Objectives
This course provides a solid foundation in statistical signal processing and advanced physical layer communication techniques, with a strong emphasis on theory and practical application. Students begin by exploring core concepts in estimation and detection theory, including properties of estimators, maximum likelihood and Bayesian approaches, and decision-making under uncertainty. The course then focuses on advanced communication techniques, examining how signals are transmitted and received over various channel models. Topics include equalization strategies for handling inter-symbol interference, multi-carrier systems like OFDM, and synchronization and channel estimation challenges. Additionally, the course covers diversity techniques and multi-antenna systems, exploring how methods like MIMO and beamforming enhance communication reliability and performance in fading environments. Practical experience is emphasized through programming assignments using MATLAB and/or Python, enabling students to simulate and analyze real-world systems. By the end of the course, students will be equipped to understand, apply, and critically assess signal processing methods in communication contexts, and will be prepared for further study or research in the field.

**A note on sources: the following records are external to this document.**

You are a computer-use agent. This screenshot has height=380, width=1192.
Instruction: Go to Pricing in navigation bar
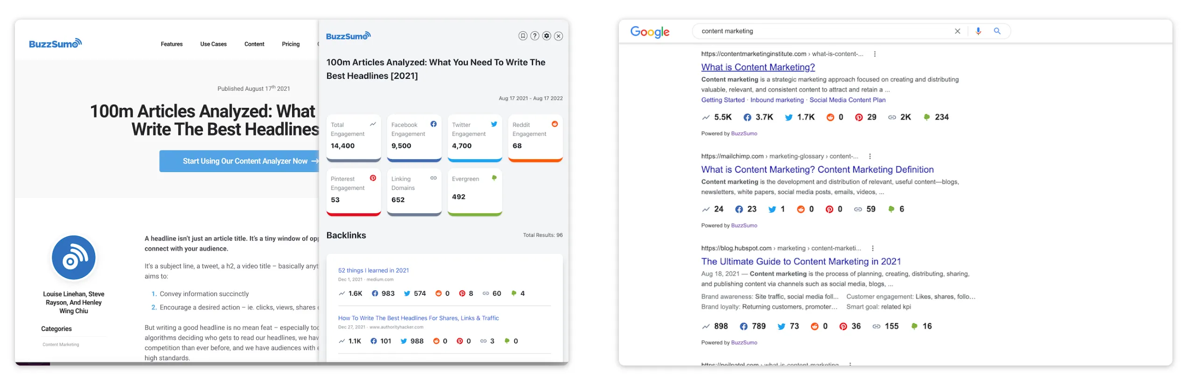290,44
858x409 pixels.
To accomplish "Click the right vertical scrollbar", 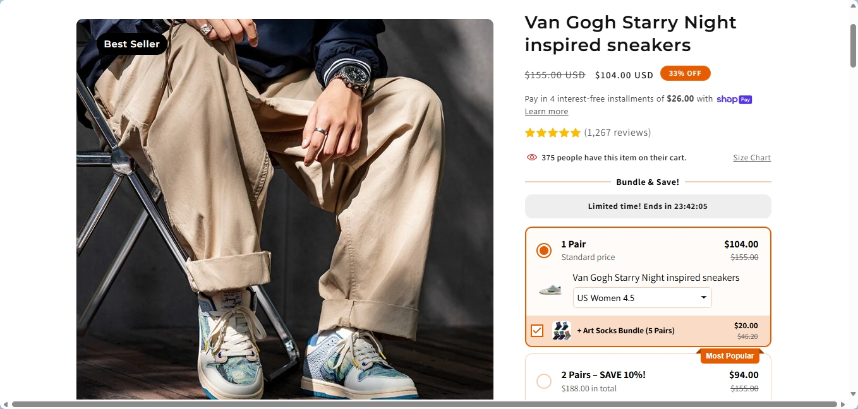I will pyautogui.click(x=854, y=47).
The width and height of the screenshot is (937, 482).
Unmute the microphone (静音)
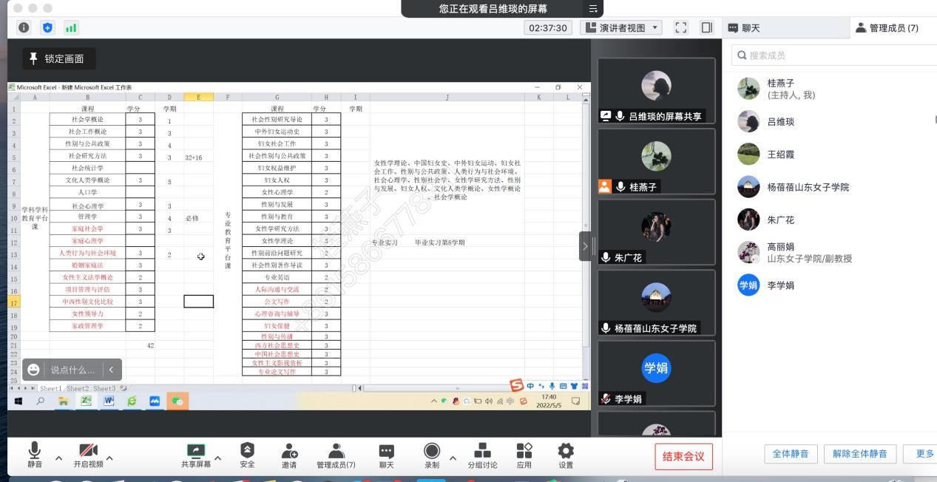click(35, 455)
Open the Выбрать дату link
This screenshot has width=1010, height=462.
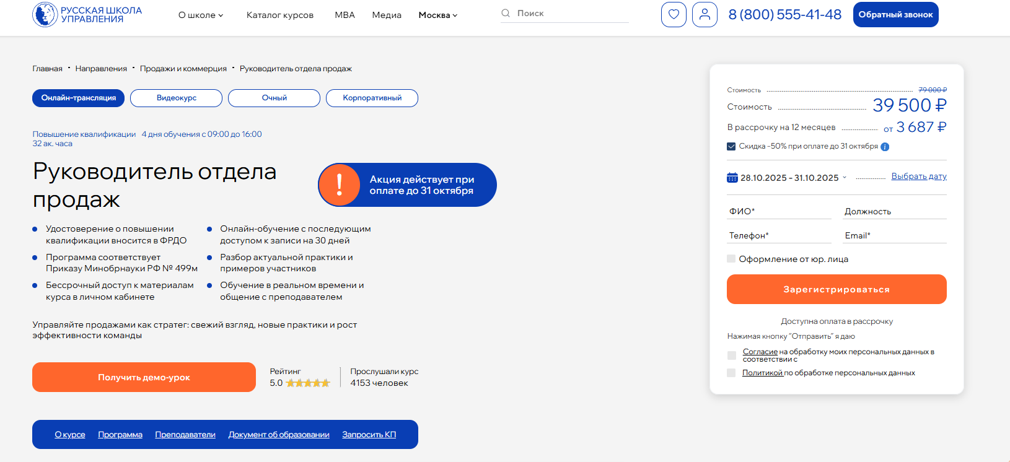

Prerequisite: Basic knowledge of calculus, linear algebra, probability theory, signal theory, and digital communications.
Final Exam: Written and oral exam, done jointly with the first part of the course.
Classroom code (2025-2026): TBD
Lessons: The lessons will be held from Nov. 9th to Dec. 19th in Room 10 according to the following schedule:
Monday 14 -16
Tuesday 9 - 12
Wednesday 11 -14
Thursday 12 - 14
Contents
Part 1 - Statistical Signal Processing (30 hours)
Estimation Theory (20 hours)
Properties of estimators: unbiasedness, efficiency, consistency.
Minimum Variance Unbiased Estimation. Cramer-Rao lower bound.
Linear models. Sufficient statistics. Maximum Likelihood estimation.
Bayesian Estimation, Linear MMSE estimation, Maximum a posteriori estimation.
Application to carrier phase and symbol timing estimation in communications.
Detection Theory (10 hours)
Neyman-Pearson Theorem. Minimum Probability of Error. Bayes Risk. Multiple Hypothesis Testing.
Detection of deterministic signals: Matched filters.
Detection of random signals: The energy detector, the estimator-correlator.
Part 2 - Advanced Physical Layer Communications (30 hours)
Equalization and multi-carrier systems (18 hours)
Review of basic principles of digital communications. Optimal receiver in the presence of AWGN. Channels as LTI and LTV systems.
Inter-symbol interference, communications over frequency selective channels, channel equalization.
Block transmission systems, symbol detection, guard intervals. Linear equalization: Zero forcing, MMSE.
Orthogonal frequency division multiplexing (OFDM): Modulation and demodulation, cyclic prefix, digital implementation using Discrete Fourier Transform. Synchronization issues. Channel Estimation.
Diversity and multi-antenna communications (12 hours)
Wireless channels: Shadowing, multipath fading. SISO and MIMO channels.
The effect of Fading. Outage Probability. Average Probability of Error. Receiver and Transmitter diversity.
Multi-antenna communications, MIMO symbol detection, Multiplexing gain, MIMO beamforming, Multiplexing-Diversity trade-off.
Textbooks and resources:
[1] Slides, notes, and codes
[2] Kay, Steven M. Fundamentals of statistical signal processing: estimation theory. Prentice-Hall, Inc., 1993.
[3] Kay, Steven M. Fundamentals of statistical signal processing: detection theory. Prentice-Hall, Inc., 1998.
[4] Proakis, John G., and Masoud Salehi. Digital communications. McGraw-hill, 2008.
[5] Goldsmith, Andrea. Wireless communications. Cambridge university press, 2005.